**DIRECTIONS**.
- 1) Translate this sentence from the excerpt on the protection visa case into Spanish: "The applicant is a citizen of Malaysia, who arrived in Australia on 25 February 2015."
- 2) In one to three sentences, explain why the applicant's representative asked on 16 November 2016 for the first hearing in the protection visa case to be postponed.
- 3) According to the excerpt on the protection visa case, on what date did the Tribunal make its decision?

**EXCERPT TO READ**.
Background facts relating to this matter are set out in the Minister’s outline of legal submissions filed on 7 August 2018.
The applicant is a citizen of Malaysia, who arrived in Australia on 25 February 2015.
On 19 May 2015 the applicant applied for a protection visa.[1]
[1] Court Book (CB) 1–43
On 3 February 2016 the delegate refused to grant the applicant a protection visa.[2] Notably, the applicant was not invited to an interview before the delegate.
[2] CB 64–79; esp CB 69–79
On 15 February 2016 the applicant sought review of the delegate's decision before the Tribunal.[3]
[3] CB 81–87
On 1 December 2016 and 25 January 2017 the applicant appeared at two hearings before the Tribunal with his representative.[4]
[4] CB 191–194; CB 220–222
On 25 July 2017 the Tribunal made its decision, affirming the decision not to grant the applicant a protection visa.[5]
[5] CB 281 – 323; esp CB 287–323
Applicant’s claims
In his protection visa, the applicant claimed to fear harm from gangs in Malaysia as a wealthy businessman and as a non-Malay businessman. He claimed to fear harm because of a series of incidents where he had publicly refused to pay a ransom, was beaten and robbed. The applicant claimed that the Malaysian police would not protect him and had connections to the gangs.
At the first hearing the applicant raised a new claim that he would be targeted by the police due to his father's difficulties and interactions with the police.
At the second hearing the applicant claimed that his father faced difficulties with the police and was threatened with the kidnapping of the applicant and his siblings in 2010.
The applicant also raised another claim in post-hearing submissions that he would face arrest for providing information to a western agency damaging the name of Malaysia, and would face harm upon return to Malaysia as people would perceive him to be a person of wealth due to his stay in Australia.
Tribunal decision
The Tribunal outlined the applicant's four requests for postponement of the first hearing (being the hearing which took place on 1 December 2016).[6] The applicant's representative made the first request on 16 November 2016 on the basis that additional time was needed to prepare submissions and country information submissions and to obtain a copy of the Minister's department's file, which had been requested via the Freedom of Information provisions. The Tribunal provided a scanned copy of the Department's file and refused the request on 21 November 2016.
[6] CB 291–294 at [16]–[22]
The applicant made a second request for the hearing to be postponed on 22 November 2016 on the basis that he was not told that he could not provide new information, and that he had only learned that he could provide further information to the Tribunal when he met with Parish Patience Immigration Lawyers in the previous week. The Tribunal considered the request but declined it on 22 November 2016. The applicant made a third request to postpone the hearing on 25 November 2016 on the basis of mental health issues and because the Tribunal would not be in a position to assess his claims adequately. The Tribunal declined this request on 25 November 2016.

**SUPPLIED INFORMATION**.
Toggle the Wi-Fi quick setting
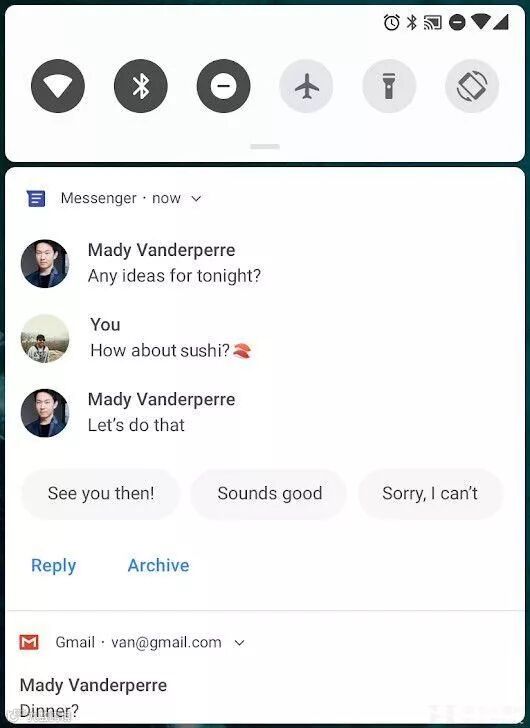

**ANSWERS IN ORDER**.
- 1) El solicitante es ciudadano de Malasia y llegó a Australia el 25 de febrero de 2015.

- 2) The representative said more time was needed to prepare submissions and country information submissions. The representative also wanted time to obtain a copy of the Minister's department's file, which had been requested through the Freedom of Information provisions.

- 3) 25 July 2017.